St. Dominic
There's no looking back. Let the dead bury the dead. If you will put your hand to the plow, and keep your hand on the plow 'til the job's done – there's no looking back. Once Jesus says to you, “Follow me,” and you say, “I will follow you,” the only way forward is forward. Whether the soil is sand, rock, or rich black loam – the only way forward is behind Christ, following along; doing what he does; speaking his words; teaching, preaching, healing, feeding, freeing; and being taught, being preached to; being healed, fed, and freed. Paul confesses to the Corinthians that he doesn't preach to them with sublime words or out of sublime wisdom. His preaching is “a demonstration of spirit and power.” He doesn't preach from merely human strength or courage. Nor with a self-assured ease. But from “weakness and fear and much trembling.” Paul's not fearful of how the world will react to the Gospel, or what the world will do to him for preaching it. He's fearful knowing that the Lord will use his trembling weakness to do great things for the Kingdom. So, he is “resolved to know nothing...except Jesus Christ, and him crucified.” Knowing this – and just this – there is no looking back.

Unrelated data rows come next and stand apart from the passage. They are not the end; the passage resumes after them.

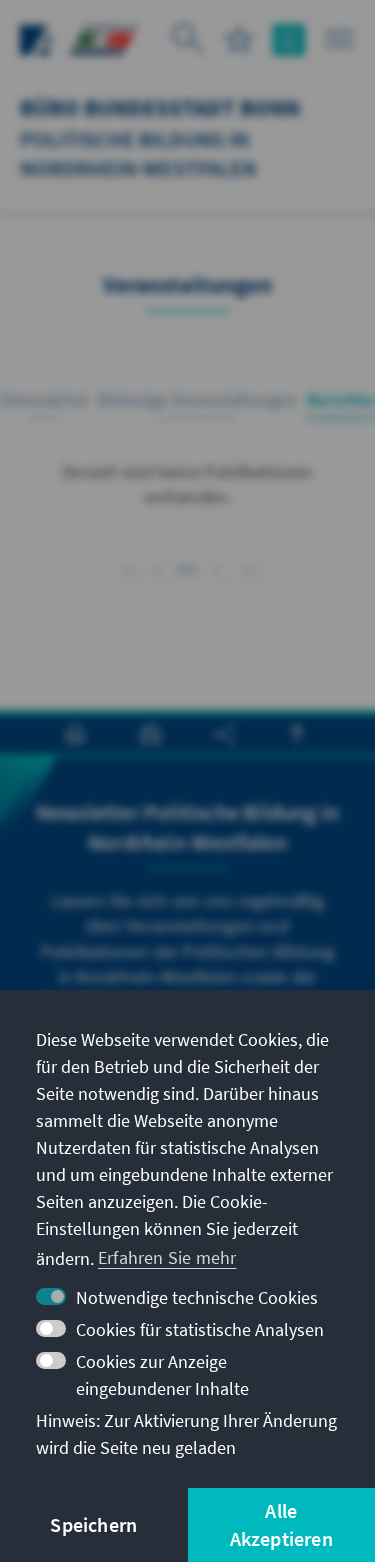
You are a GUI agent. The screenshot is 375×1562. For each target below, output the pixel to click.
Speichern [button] (93, 1524)
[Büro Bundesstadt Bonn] (103, 37)
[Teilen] (224, 734)
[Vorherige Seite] (157, 567)
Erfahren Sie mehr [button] (167, 1257)
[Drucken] (75, 734)
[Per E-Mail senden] (150, 734)
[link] (217, 569)
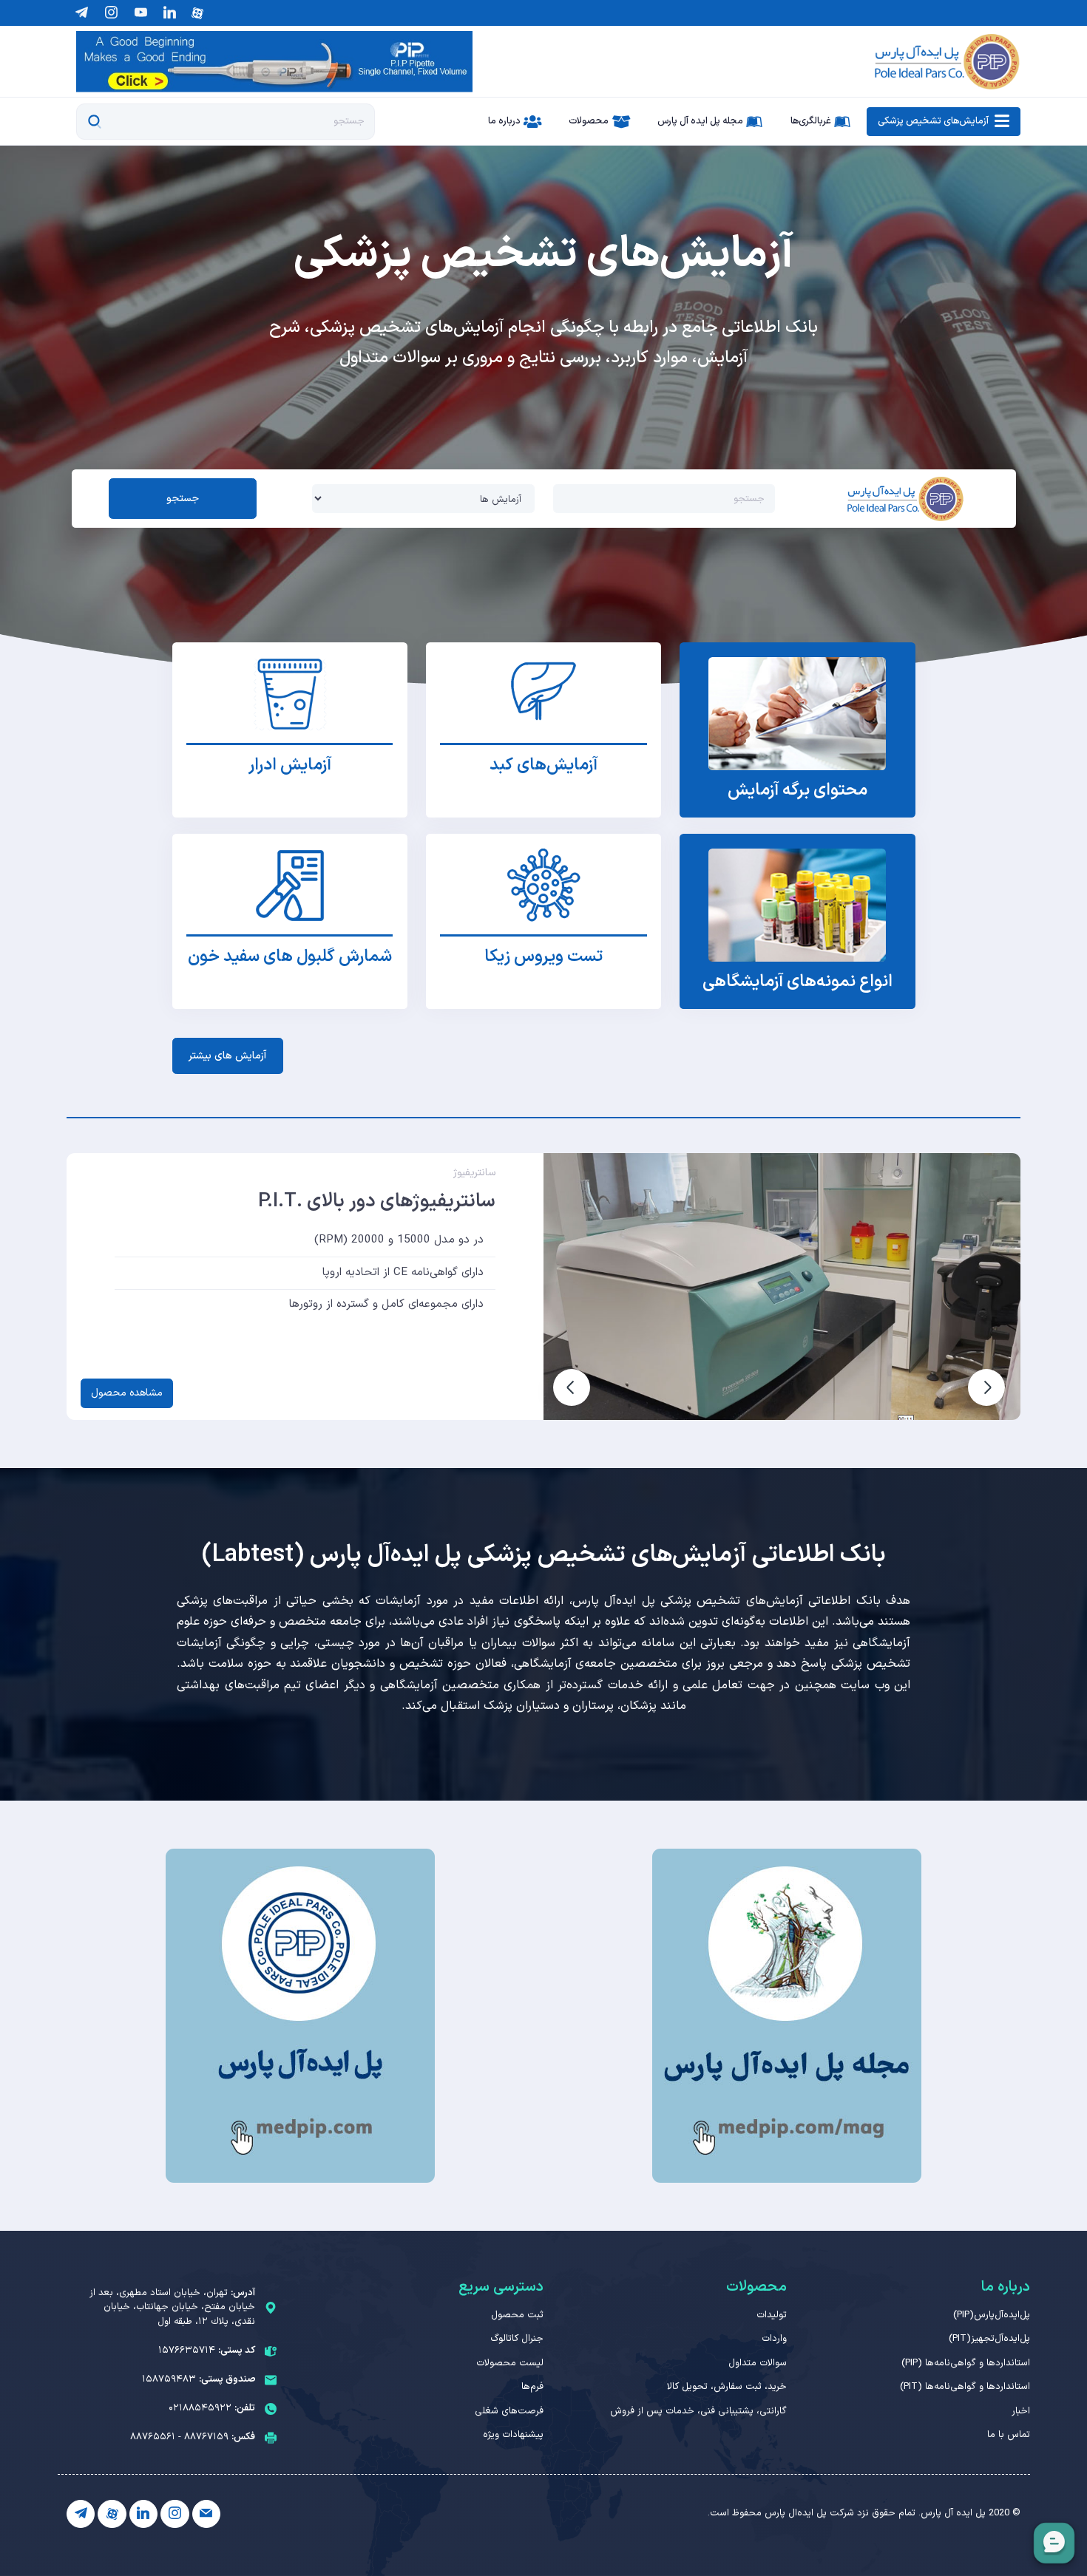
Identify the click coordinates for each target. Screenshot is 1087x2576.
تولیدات (771, 2315)
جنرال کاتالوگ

But what is it for a preacher to look back? The temptation to look back could arise from a disordered sense of nostalgia. My life was better back then. . .before Christ, before I said Yes. Looking back could be prompted by intellectual pride. Preaching isn't real intellectual work. It's just exhortation for the crowd. Rabble-rousing for Jesus. Looking back could be about emotional and physical comfort, or a need to be the center of attention, or an inordinate passion for good rhetoric and literary style. The preacher can be tempted to pull Christ off the Cross and take his place. Or to turn the Gospel into a vehicle for his eccentric theology and personal agenda. When the field to be plowed seems to grow and grow and the ground gets rockier and rockier, the preacher will be tempted to loosen the yoke a bit and just glide softly over the topsoil. Better not uproot the bigger stones. That just makes more work for later. Leave them be. Let them be stones for someone else. Probably the strongest temptation to look back comes when the only answers available are Yes and No. Do or do not. Choose life or choose death. The wisdom of the world loves its ambiguity, its waffling and compromise. The preacher puts his hand to the plow. The only way forward is forward, following Christ.
The great Dominican preachers of the Church – Humbert, Jordan, Albert and Thomas, Eckhart, Catherine, Martin, Lacordaire, of course, Dominic himself – did not look back to “a wisdom of this age, nor of the rulers of this age who are passing away.” Why? B/c that sort of wisdom is merely created. It's the lived experience of creatures. Temporary creatures. Limited and passing away. They preached God's wisdom. Revealed in the flesh and blood of Christ Jesus. The lived experience of the Incarnate Son. And him crucified. Their assigned ground had its share of stones. They tightened the yoke, dug deep, and never looked back. Christ sustained them in their Yes. He plowed in front of and beside them. So long as they gave their voices to his Word, he was with them. And when they didn't, he lent them his own. If you will be a preacher of the Gospel, practice now never looking back. There's nothing there to make the work lighter, to make the ground softer. Ahead is truth and love. Plow on. Prepare the field. And let the dead bury the dead.